EXERCISE:
Please pick out every line of the items below that contains the word "icon" and copy each of those lines.

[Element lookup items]
_ _ _ _ _ _ _

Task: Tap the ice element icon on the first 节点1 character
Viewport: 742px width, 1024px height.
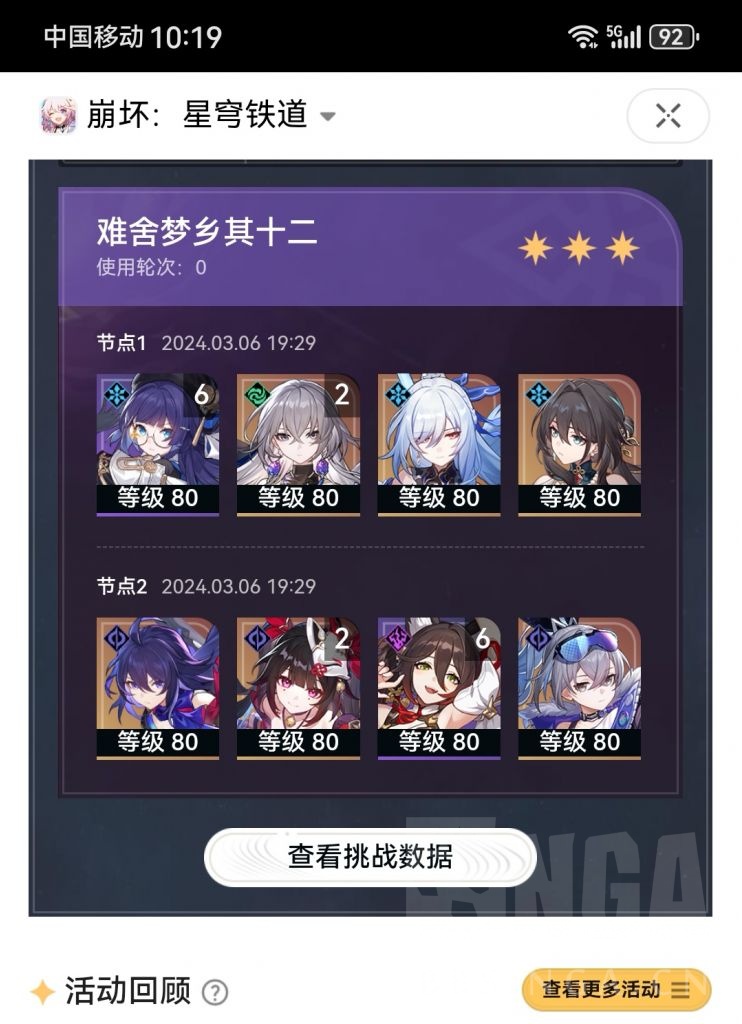Action: click(x=116, y=394)
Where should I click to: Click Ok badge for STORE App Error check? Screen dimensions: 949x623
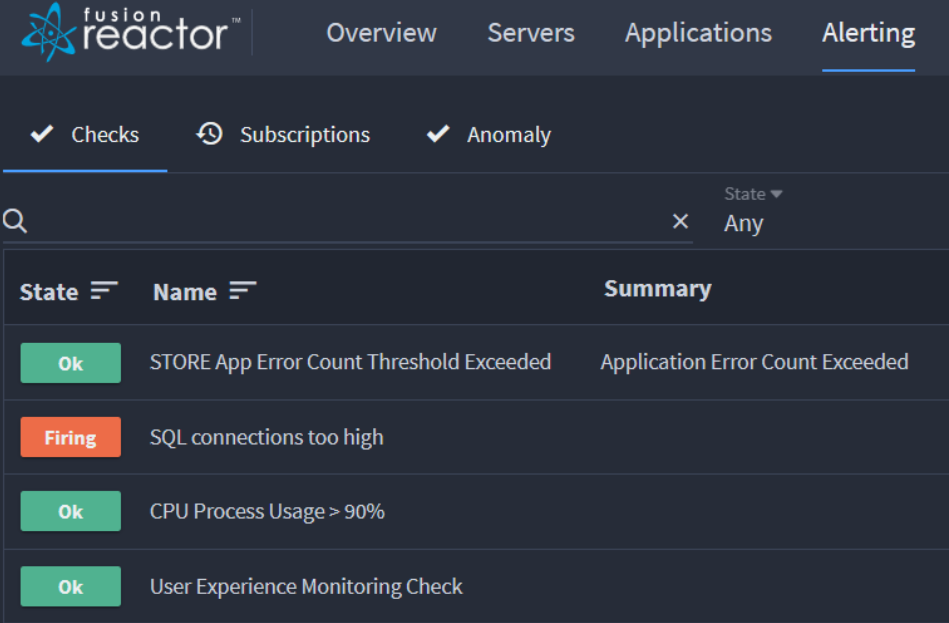71,363
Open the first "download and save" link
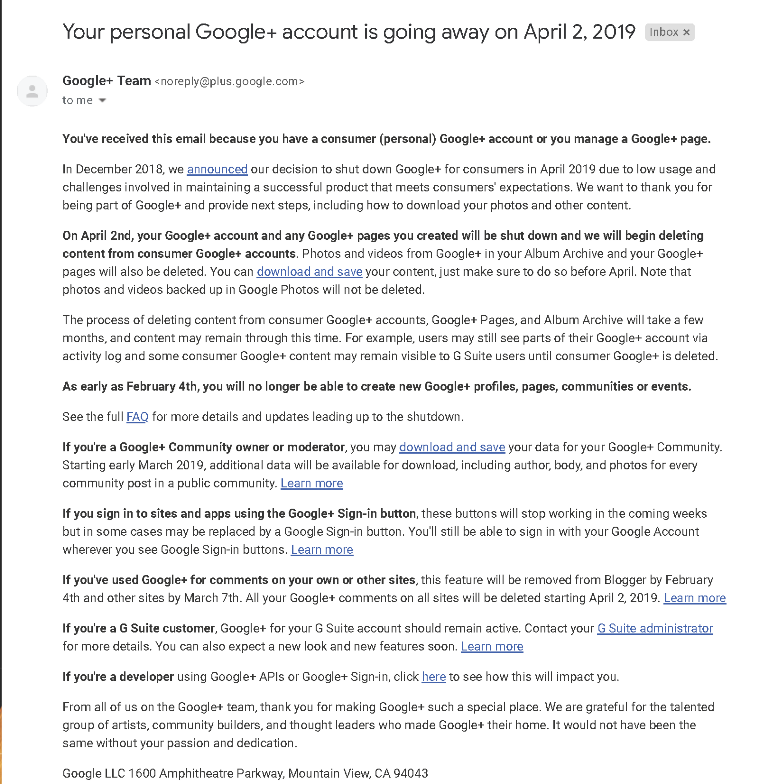The width and height of the screenshot is (768, 784). pos(310,272)
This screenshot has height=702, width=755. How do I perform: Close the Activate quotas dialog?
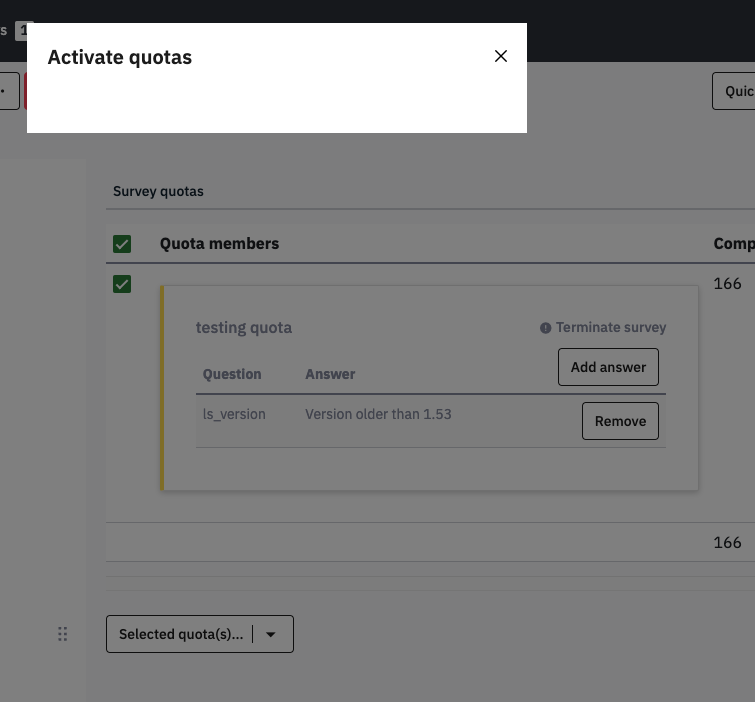click(501, 56)
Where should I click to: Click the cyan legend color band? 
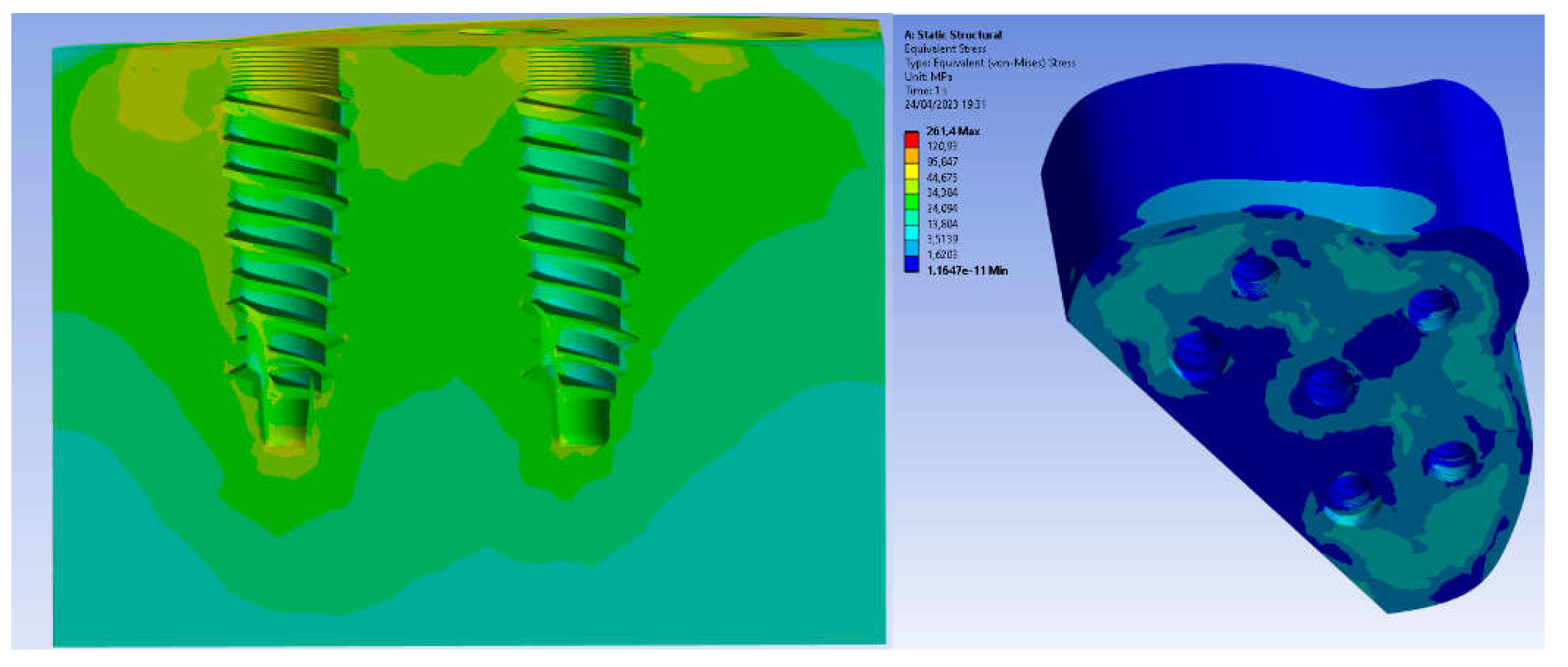click(x=911, y=233)
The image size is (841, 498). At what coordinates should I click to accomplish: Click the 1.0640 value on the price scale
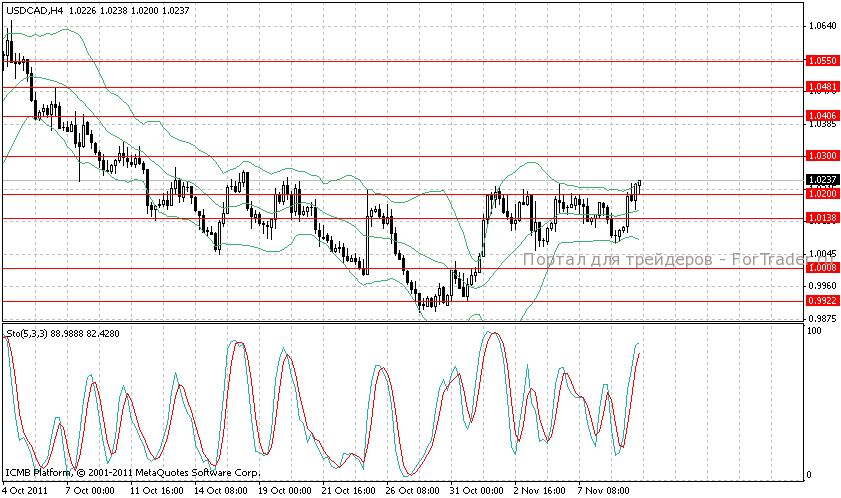coord(820,26)
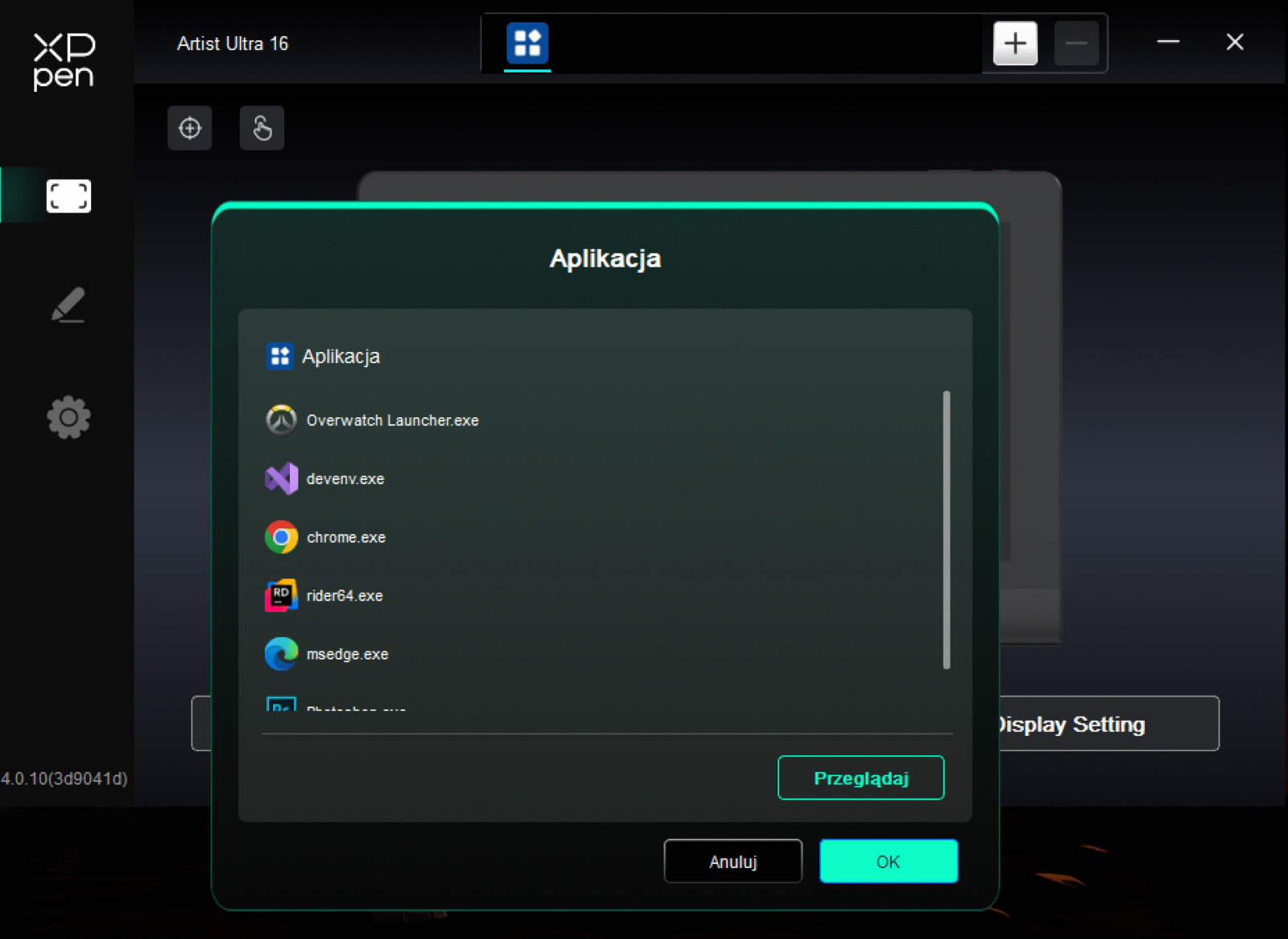Screen dimensions: 1288x939
Task: Open the pen settings sidebar icon
Action: coord(68,305)
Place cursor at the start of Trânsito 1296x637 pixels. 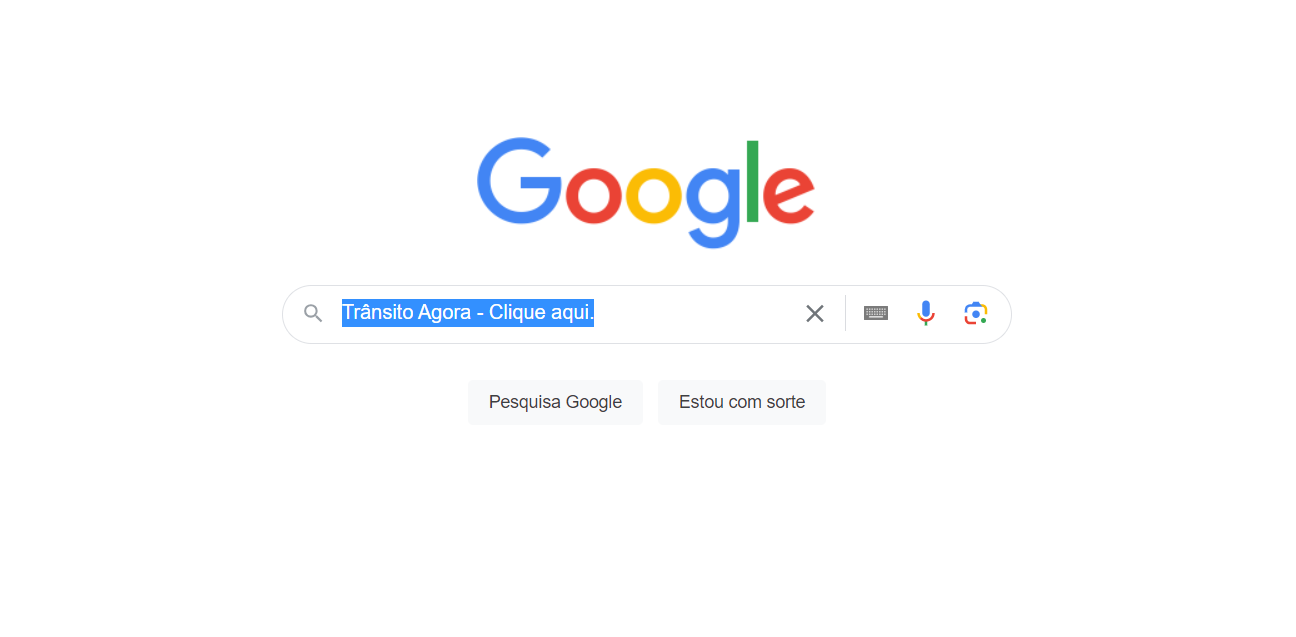(343, 313)
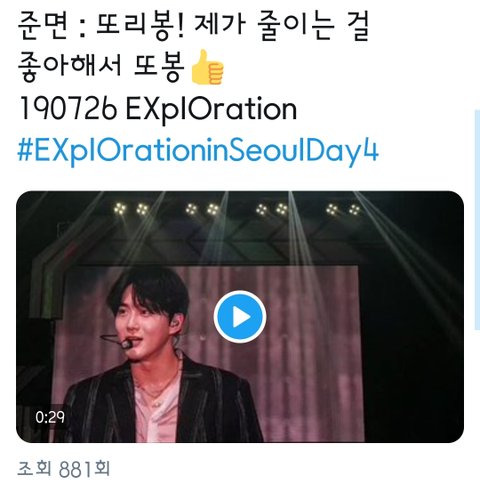
Task: Select the first tweet line starting 준면
Action: pyautogui.click(x=193, y=28)
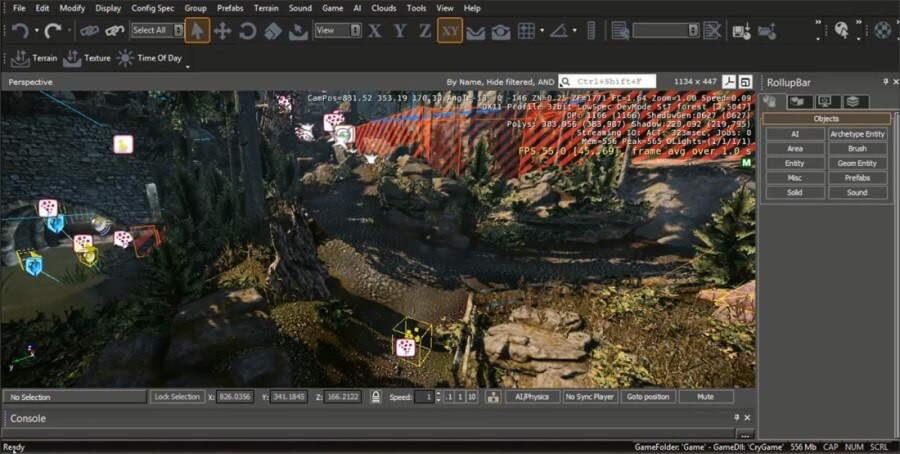Increase speed using the stepper arrows
The width and height of the screenshot is (900, 454).
pyautogui.click(x=439, y=394)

_ _ _ _ _ _ _

COMPLETE RESPONSE:
Task: Tap the ice element icon on the first 节点1 character
Task: Open the pen settings sidebar icon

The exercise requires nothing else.